:: Your goal ::
Your task is to copy the stretch of lines in the records below that begins with the line containing "Click the Debug bug icon" and ends with the line containing "Task: Open the Outils dropdown menu", exactly as written, with nothing added.

········

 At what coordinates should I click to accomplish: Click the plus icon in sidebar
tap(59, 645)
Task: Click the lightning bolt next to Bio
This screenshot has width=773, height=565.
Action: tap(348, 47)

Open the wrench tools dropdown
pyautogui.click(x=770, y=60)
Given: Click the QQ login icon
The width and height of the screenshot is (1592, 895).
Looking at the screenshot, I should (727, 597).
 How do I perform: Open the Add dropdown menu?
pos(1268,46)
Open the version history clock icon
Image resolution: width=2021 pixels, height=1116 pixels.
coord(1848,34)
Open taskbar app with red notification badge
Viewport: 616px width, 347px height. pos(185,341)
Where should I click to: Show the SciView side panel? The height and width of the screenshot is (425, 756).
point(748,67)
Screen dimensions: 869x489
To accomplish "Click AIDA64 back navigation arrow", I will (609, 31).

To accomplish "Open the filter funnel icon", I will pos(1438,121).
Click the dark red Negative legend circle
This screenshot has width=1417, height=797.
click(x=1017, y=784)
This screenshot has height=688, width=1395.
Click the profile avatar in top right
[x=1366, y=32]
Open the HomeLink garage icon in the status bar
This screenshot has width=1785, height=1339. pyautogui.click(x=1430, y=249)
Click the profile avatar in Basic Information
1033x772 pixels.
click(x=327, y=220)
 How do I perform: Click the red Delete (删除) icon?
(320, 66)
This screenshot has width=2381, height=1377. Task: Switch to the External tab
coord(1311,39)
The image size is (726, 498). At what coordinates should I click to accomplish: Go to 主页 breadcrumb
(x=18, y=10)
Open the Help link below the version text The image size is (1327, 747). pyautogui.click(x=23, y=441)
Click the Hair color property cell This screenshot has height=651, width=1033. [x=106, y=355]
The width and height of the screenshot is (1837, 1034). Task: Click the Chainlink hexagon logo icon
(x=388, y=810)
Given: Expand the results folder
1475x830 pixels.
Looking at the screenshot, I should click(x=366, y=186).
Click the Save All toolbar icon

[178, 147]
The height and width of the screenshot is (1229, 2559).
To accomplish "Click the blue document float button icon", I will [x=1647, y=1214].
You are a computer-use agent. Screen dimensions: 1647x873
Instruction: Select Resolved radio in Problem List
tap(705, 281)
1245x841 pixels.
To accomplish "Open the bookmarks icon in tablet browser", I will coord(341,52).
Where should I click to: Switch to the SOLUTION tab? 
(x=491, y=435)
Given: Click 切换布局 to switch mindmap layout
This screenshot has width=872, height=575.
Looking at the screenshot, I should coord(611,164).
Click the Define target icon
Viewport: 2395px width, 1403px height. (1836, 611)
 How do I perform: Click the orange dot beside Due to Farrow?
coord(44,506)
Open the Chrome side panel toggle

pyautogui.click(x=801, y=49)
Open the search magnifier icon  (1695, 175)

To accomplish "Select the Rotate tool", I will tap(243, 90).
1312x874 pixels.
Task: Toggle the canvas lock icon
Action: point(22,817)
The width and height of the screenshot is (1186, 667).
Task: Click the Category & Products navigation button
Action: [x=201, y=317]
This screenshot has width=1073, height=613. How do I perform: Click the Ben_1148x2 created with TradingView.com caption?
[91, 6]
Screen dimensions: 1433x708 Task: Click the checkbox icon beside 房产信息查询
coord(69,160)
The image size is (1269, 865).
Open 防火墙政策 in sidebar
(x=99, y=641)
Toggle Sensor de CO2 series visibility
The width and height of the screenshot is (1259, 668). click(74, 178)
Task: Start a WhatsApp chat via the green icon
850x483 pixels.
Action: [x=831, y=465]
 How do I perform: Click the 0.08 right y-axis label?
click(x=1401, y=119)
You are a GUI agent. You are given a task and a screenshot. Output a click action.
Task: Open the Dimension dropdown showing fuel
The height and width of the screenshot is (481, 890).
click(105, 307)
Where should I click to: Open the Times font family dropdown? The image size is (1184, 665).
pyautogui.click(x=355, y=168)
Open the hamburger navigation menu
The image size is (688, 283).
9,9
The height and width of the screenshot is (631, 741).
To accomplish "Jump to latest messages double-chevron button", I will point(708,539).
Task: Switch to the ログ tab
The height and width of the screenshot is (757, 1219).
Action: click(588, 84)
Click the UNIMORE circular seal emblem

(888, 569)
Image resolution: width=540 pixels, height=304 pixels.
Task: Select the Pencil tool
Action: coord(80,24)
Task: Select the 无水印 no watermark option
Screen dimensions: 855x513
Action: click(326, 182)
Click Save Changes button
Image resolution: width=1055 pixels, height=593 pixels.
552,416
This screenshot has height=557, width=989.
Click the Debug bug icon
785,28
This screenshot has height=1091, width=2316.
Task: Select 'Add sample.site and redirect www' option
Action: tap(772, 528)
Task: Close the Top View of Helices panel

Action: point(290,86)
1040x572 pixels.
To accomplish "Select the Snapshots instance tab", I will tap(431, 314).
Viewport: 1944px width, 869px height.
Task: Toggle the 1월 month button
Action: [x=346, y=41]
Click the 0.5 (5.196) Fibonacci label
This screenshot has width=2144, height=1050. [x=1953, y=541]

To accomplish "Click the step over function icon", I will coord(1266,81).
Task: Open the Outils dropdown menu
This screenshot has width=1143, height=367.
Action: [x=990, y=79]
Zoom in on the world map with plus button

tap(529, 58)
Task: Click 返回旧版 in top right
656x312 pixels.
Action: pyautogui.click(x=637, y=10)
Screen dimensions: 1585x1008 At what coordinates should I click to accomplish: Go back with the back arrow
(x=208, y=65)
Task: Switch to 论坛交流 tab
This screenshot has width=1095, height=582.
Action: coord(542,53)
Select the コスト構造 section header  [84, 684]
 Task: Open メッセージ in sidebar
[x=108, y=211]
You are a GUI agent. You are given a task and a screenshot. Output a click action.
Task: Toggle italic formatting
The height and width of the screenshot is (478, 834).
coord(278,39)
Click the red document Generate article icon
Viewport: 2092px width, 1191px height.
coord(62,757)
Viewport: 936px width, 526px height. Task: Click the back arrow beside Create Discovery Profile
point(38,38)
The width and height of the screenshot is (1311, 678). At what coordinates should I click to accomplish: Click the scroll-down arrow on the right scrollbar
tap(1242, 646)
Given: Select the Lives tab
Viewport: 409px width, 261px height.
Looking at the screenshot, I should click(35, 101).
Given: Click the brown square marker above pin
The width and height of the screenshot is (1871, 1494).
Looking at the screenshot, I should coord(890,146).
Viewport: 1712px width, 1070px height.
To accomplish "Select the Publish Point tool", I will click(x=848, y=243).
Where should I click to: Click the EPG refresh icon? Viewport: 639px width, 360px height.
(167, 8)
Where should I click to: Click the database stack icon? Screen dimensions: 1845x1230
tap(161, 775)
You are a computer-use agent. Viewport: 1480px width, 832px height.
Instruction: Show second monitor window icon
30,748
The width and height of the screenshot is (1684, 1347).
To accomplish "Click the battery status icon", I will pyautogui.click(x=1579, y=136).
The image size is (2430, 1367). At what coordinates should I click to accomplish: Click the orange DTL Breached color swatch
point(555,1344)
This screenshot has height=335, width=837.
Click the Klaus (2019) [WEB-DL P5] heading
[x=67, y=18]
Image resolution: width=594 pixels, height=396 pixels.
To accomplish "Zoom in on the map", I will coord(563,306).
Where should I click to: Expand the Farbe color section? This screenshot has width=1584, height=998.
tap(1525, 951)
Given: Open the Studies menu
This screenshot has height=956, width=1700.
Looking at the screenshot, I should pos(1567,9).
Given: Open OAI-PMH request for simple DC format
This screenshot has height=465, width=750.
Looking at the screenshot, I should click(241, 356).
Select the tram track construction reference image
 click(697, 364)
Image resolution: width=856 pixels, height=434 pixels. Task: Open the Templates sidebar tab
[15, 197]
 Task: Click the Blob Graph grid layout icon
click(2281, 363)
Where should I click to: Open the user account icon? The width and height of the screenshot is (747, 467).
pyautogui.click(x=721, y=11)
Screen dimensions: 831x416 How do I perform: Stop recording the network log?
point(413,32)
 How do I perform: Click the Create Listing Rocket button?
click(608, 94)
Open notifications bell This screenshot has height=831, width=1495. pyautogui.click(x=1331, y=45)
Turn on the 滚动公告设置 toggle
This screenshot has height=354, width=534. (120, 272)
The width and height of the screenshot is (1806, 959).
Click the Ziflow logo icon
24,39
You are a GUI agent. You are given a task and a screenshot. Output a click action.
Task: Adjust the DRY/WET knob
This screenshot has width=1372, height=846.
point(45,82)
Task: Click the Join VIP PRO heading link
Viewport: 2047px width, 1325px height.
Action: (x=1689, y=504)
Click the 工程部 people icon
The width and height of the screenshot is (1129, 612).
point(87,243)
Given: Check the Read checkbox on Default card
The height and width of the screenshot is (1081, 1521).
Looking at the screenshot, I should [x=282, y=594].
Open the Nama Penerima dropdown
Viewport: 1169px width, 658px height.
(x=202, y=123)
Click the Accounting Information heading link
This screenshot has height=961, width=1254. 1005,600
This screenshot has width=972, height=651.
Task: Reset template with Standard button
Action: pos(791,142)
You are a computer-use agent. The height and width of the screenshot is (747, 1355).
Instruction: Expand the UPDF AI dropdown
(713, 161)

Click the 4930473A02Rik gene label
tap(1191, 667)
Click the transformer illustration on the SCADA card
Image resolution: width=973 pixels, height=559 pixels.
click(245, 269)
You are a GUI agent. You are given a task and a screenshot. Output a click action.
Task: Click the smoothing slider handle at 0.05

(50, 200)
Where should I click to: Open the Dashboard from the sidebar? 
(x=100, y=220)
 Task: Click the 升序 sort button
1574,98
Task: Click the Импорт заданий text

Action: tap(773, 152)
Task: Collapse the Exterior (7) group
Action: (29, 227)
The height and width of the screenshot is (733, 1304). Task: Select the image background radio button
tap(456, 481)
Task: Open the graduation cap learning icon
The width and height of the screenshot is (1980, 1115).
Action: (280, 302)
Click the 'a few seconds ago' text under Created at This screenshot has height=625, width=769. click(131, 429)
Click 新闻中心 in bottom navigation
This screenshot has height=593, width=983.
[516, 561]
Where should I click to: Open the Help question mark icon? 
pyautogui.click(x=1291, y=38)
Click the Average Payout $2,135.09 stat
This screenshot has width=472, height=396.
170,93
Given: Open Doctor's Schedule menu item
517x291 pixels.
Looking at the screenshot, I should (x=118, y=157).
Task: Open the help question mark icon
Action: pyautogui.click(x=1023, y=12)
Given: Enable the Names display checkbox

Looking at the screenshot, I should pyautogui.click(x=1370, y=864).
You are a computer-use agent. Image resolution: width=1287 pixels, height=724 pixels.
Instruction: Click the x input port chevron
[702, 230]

········

:: Response to this exercise ::
Click the Debug bug icon
785,28
This screenshot has height=1091, width=2316.
Task: Select 'Add sample.site and redirect www' option
Action: tap(772, 528)
Task: Close the Top View of Helices panel

Action: point(290,86)
1040x572 pixels.
To accomplish "Select the Snapshots instance tab", I will tap(431, 314).
Viewport: 1944px width, 869px height.
Task: Toggle the 1월 month button
Action: [x=346, y=41]
Click the 0.5 (5.196) Fibonacci label
This screenshot has width=2144, height=1050. [x=1953, y=541]

To accomplish "Click the step over function icon", I will coord(1266,81).
Task: Open the Outils dropdown menu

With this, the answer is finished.